An Epitome Book I, Chapter 1. Of the Division of Labor: THE greatest improvement in
the productive powers of labor, and the greater part of the skill, dexterity, and judgment with
which it is anywhere directed, or applied, seem to have been the effects of the division of labor.

[…] To take an example, therefore, the trade of the pin-maker; a workman not educated
to this business, nor acquainted with the use of the machinery employed in it, could scarce,
perhaps, with his utmost industry, make one pin in a day, and certainly could not make twenty.
But in the way in which this business is now carried on, not only the whole work is a peculiar
trade, but it is divided into a number of branches, of which the greater part are likewise peculiar
trades. One man draws out the wire, another straights it, a third cuts it, a fourth points it, a fifth
grinds it at the top for receiving, the head; to make the head requires two or three distinct
operations; to put it on is a peculiar business, to whiten the pins is another; it is even a trade by
itself to put them into the paper; and the important business of making a pin is, in this manner,
divided into about eighteen distinct operations, which, in some factories, are all performed by
distinct hands, though in others the same man will sometimes perform two or three of them. I
have seen a small manufactory of this kind where ten men only were employed, and where some
of them consequently performed two or three distinct operations. But though they were very
poor, and therefore but indifferently accommodated with the necessary machinery, they could,
when they exerted themselves, make among them about twelve pounds of pins in a day. There
are in a pound upwards of four thousand pins of a middling size. Those ten persons, therefore,
could make among them upwards of forty-eight thousand pins in a day. Each person, therefore,
making a tenth part of forty-eight thousand pins, might be considered as making four thousand
eight hundred pins in a day. But if they had all wrought separately and independently, and
without any of them having been educated to this peculiar business, they certainly could not each
of them have made twenty, perhaps not one pin in a day; that is, certainly, not the two hundred
and fortieth, perhaps not the four thousand eight hundredth part of what they are at present
capable of performing, in consequence of a proper division and combination of their different
operations.

[…] The division of labor, so far as it can be introduced, occasions, in every art, a
proportionable increase of the productive powers of labor. The separation of different trades and
employments from one another seems to have taken place in consequence of this advantage. This
separation, too, is generally called furthest in those countries which enjoy the highest degree of
industry and improvement; what is the work of one man in a rude state of society being generally
that of several in an improved one.

[…] This great increase of the quantity of work which, in consequence of the division of
labor, the same number of people are capable of performing, is owing to three different
circumstances; first, to the increase of dexterity in every particular workman; secondly, to the
saving of the time which is commonly lost in passing from one species of work to another;
and lastly, to the invention of a great number of machines which facilitate and abridge labor, and
enable one man to do the work of many….It is the great multiplication of the productions of all
the different arts, in consequence of the division of labor, which occasions, in a well-governed
society, that universal opulence which extends itself to the lowest ranks of the people. Every
workman has a great quantity of his own work to dispose of beyond what he himself has
occasion for; and every other workman being exactly in the same situation, he is enabled to
exchange a great quantity of his own goods for a great quantity, or, what comes to the same
thing, for the price of a great quantity of theirs. He supplies them abundantly with what they
have occasion for, and they accommodate him as amply with what he has occasion for, and a
general plenty diffuses itself through all the different ranks of the society.
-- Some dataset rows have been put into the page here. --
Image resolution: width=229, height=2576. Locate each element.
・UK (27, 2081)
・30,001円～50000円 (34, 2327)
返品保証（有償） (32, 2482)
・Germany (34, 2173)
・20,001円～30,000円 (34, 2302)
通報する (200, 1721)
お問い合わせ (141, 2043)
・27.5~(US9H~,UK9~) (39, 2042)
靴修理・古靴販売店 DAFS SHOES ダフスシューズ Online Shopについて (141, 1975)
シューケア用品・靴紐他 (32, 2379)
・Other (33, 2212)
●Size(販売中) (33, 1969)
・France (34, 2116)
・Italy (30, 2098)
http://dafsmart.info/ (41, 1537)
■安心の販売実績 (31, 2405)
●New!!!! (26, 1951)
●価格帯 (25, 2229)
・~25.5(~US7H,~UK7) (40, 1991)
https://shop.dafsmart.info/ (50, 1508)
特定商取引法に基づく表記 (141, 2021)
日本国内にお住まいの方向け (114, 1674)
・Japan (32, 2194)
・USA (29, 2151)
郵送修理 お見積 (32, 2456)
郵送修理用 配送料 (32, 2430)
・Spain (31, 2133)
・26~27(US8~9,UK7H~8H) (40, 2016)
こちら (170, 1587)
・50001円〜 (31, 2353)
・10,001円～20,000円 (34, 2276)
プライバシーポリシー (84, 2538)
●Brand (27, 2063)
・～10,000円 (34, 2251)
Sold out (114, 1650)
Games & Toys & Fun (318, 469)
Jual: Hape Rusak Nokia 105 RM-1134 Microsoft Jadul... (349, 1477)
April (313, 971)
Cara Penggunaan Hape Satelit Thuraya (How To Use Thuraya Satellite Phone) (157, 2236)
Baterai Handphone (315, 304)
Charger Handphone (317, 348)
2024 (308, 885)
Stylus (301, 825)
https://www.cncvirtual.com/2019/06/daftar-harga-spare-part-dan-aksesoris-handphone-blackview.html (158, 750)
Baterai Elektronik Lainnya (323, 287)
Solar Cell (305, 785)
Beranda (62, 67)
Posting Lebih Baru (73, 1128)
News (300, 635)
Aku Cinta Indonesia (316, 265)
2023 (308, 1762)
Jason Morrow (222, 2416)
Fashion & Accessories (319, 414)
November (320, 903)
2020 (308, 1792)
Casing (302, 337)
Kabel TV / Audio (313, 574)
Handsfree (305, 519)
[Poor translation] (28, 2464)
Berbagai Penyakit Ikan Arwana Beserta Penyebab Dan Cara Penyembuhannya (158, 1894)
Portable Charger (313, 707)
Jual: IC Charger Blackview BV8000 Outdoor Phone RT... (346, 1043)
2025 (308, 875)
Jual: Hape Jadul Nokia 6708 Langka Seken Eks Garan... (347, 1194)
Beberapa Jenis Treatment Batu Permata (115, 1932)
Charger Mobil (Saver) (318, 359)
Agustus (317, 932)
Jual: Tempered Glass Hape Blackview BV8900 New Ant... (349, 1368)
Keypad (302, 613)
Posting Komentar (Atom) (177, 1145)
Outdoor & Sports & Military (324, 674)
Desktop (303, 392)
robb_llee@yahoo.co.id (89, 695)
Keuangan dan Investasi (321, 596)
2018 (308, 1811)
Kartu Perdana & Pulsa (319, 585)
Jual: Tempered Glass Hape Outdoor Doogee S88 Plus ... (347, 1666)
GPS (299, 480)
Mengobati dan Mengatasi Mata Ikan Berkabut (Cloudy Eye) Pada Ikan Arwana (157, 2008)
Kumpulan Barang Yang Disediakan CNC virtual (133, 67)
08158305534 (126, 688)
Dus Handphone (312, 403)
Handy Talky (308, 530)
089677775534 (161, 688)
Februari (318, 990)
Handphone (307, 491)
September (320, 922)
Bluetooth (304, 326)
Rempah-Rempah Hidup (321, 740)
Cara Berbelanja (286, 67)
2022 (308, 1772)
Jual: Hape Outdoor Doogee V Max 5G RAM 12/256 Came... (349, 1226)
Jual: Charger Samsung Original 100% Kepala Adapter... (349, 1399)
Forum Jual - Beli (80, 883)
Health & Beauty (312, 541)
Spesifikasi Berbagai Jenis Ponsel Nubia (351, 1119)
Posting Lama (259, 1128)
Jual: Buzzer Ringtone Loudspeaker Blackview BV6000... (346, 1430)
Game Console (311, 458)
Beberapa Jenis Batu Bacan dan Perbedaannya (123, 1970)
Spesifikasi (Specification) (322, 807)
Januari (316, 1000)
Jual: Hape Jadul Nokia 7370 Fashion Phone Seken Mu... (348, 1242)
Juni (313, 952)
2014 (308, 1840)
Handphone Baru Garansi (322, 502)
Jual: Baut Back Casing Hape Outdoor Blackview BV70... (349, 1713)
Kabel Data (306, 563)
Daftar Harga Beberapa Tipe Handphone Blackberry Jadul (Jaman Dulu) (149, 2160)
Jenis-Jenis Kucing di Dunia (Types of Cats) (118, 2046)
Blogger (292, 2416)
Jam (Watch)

Book I, Chapter 2. Of the Principle which gives occasion to the Division of
Labor: THIS division of labor, from which so many advantages are derived, is not originally the
effect of any human wisdom, which foresees and intends that universal opulence to which it
gives occasion. It is the necessary, though very slow and gradual consequence of a certain
propensity in human nature which has in view no such extensive utility; the propensity to truck,
barter, and exchange one thing for another.

[…] Man has almost constant occasion for the help of his brethren, and it is in vain for
him to expect it from their benevolence only. He will be more likely to prevail if he can interest
their self-love in his favor, and show them that it is for their own advantage to do for him what
he requires of them. Whoever offers to another a bargain of any kind, proposes to do this. Give
me that which I want, and you shall have this which you want, is the meaning of every such
offer; and it is in this manner that we obtain from one another the far greater art of those good
offices which we stand in need of. It is not from the benevolence of the butcher, the brewer, or
the baker that we expect our dinner, but from their regard to their own interest. As it is by treaty,
by barter, and by purchase that we obtain from one another the greater part of those mutual good
offices which we stand in need of, so it is this same trucking disposition which originally gives
occasion to the division of labor. In a tribe of hunters or shepherds a particular person makes
bows and arrows, for example, with more readiness and dexterity than any other. He frequently
exchanges them for cattle or for venison with his companions; and he finds at last that he can in
this manner get more cattle and venison than if he himself went to the field to catch them. From a
regard to his own interest, therefore, the making of bows and arrows grows to be his chief
business, and he becomes a sort of armorer, etc.